L'imperativo categorico prescrive di agire sempre in modo tale che la massima (ovvero, il principio o la regola) della nostra azione possa essere elevata a legge universale, senza contraddizioni.
La coscienza morale, per Kant, non è solo una guida per l'azione, ma è anche un giudice interiore che valuta le nostre azioni e le nostre intenzioni alla luce dell'imperativo categorico.
Quando agiamo in conformità con la legge morale, la coscienza morale ci approva e ci fa sentire un senso di soddisfazione e di autostima; quando, invece, agiamo contro la legge morale, la coscienza morale ci condanna e ci fa provare un senso di colpa e di vergogna.
Kant ritiene che la coscienza morale sia un aspetto universale e necessario dell'esperienza umana, e che sia indipendente dalle inclinazioni, dalle preferenze personali e dalle circostanze esterne.
La coscienza morale, in quanto espressione della ragione e della legge morale universale, ci obbliga a rispettare e a promuovere la dignità e l'autonomia di tutti gli esseri umani.
A cosa ‘serve’ la riflessione sulla coscienza
La coscienza rimane un mistero affascinante e sfuggente, che continua a ispirare e a sfidare la nostra comprensione. E forse, proprio in questa tensione tra ciò che sappiamo e ciò che non sappiamo, risiede la vera essenza della coscienza: un'apertura costante e meravigliata verso il mondo e verso noi stessi.

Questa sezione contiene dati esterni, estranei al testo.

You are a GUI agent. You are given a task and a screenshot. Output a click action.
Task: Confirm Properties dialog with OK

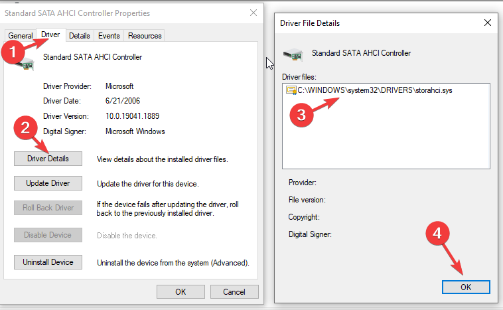[180, 291]
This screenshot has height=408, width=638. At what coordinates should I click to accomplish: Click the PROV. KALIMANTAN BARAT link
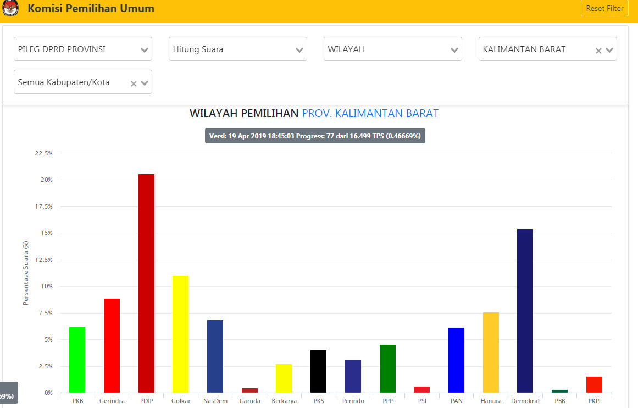370,114
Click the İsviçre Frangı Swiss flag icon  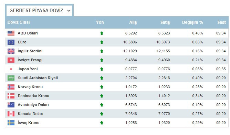pyautogui.click(x=11, y=60)
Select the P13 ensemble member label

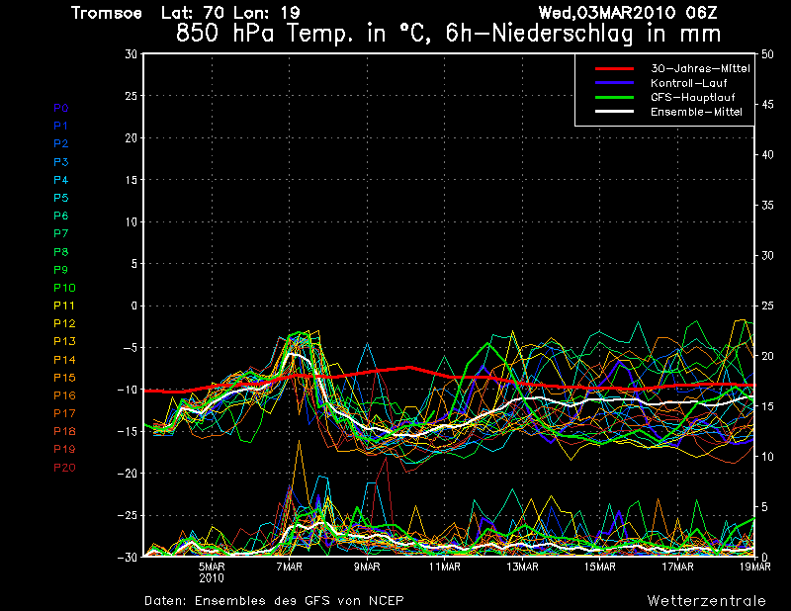coord(64,341)
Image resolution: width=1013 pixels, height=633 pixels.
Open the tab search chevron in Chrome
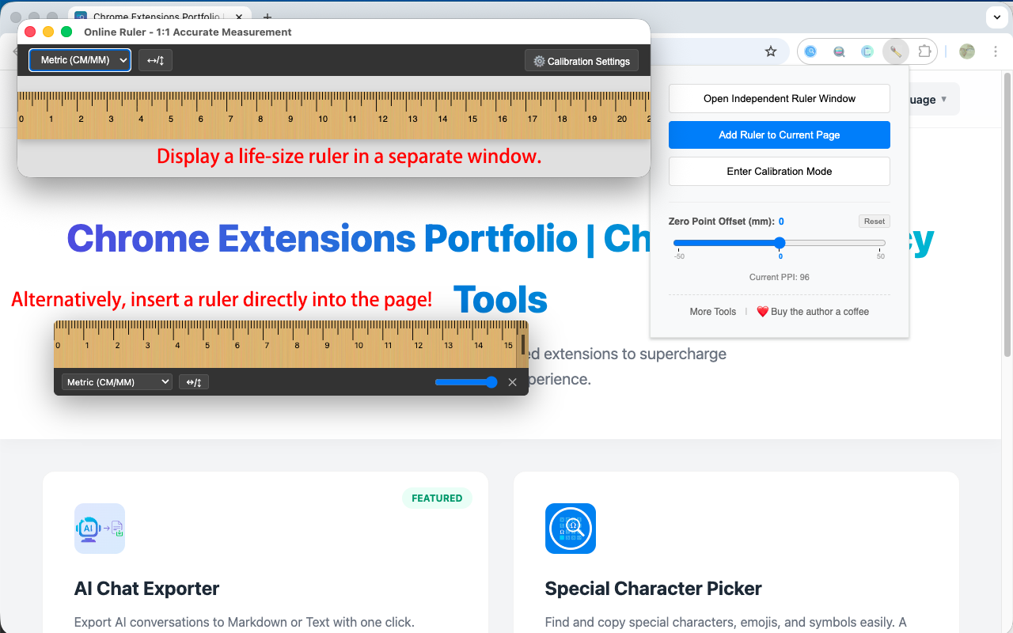996,17
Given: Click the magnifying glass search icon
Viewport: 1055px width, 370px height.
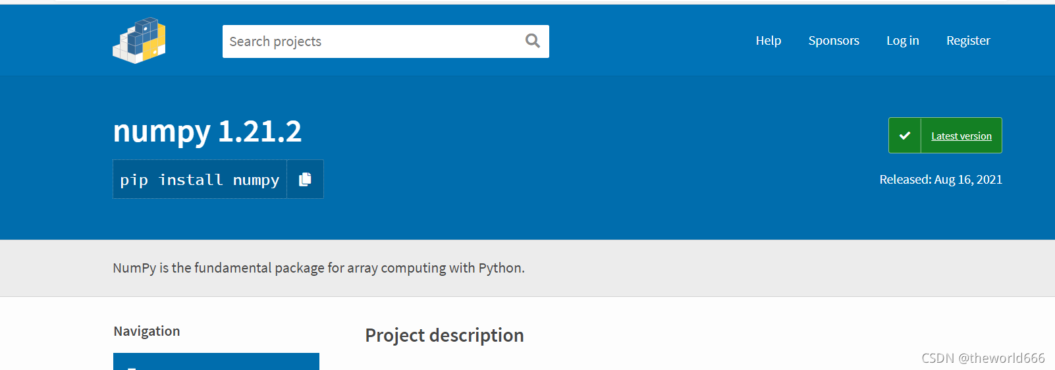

Ciò nonostante, fermarsi sul significato della parola ‘coscienza’ e sulle sue diverse manifestazioni può essere utile sia sul piano personale che su quello professionale.
Comprendere cosa si intende per coscienza e il ruolo che essa svolge ci dà maggiore consapevolezza di come ‘funzioniamo’, di come pensiamo e orientiamo le nostre azioni e le nostre relazioni con gli altri.
Sul piano personale, la riflessione sulla coscienza di sé ci invita a esplorare la nostra identità, i nostri valori e le nostre aspirazioni.
La coscienza di sé, come descritta da John Locke, è il prodotto di un processo di riflessione e di auto-percezione, che ci consente di essere consapevoli non solo delle nostre sensazioni ed emozioni, ma anche delle nostre azioni, pensieri e decisioni.
Coltivare la nostra coscienza di sé ci aiuta a vivere una vita più autentica, coerente e appagante.
La riflessione sulla coscienza morale, invece, ci guida nella distinzione tra il bene e il male e ci spinge a agire in conformità con i nostri principi e valori etici.
Come sostenuto da Immanuel Kant, la coscienza morale è strettamente legata alla ragione e alla legge morale universale, e ci obbliga a rispettare e a promuovere la dignità e l'autonomia di tutti gli esseri umani.
Sviluppare una maggiore consapevolezza della nostra coscienza morale ci aiuta a essere persone più etiche e responsabili.
Sul piano professionale, la riflessione sulla coscienza è essenziale per sviluppare competenze e abilità fondamentali.
La coscienza di sé, ad esempio, è alla base di una serie di competenze emotive e sociali, come l'empatia, la comunicazione efficace e la leadership.
La coscienza morale, invece, è fondamentale per prendere decisioni etiche e responsabili, consapevoli dell’impatto che esse generano e per contribuire a creare business che guardano al bene comune e ambienti di lavoro equi e inclusivi.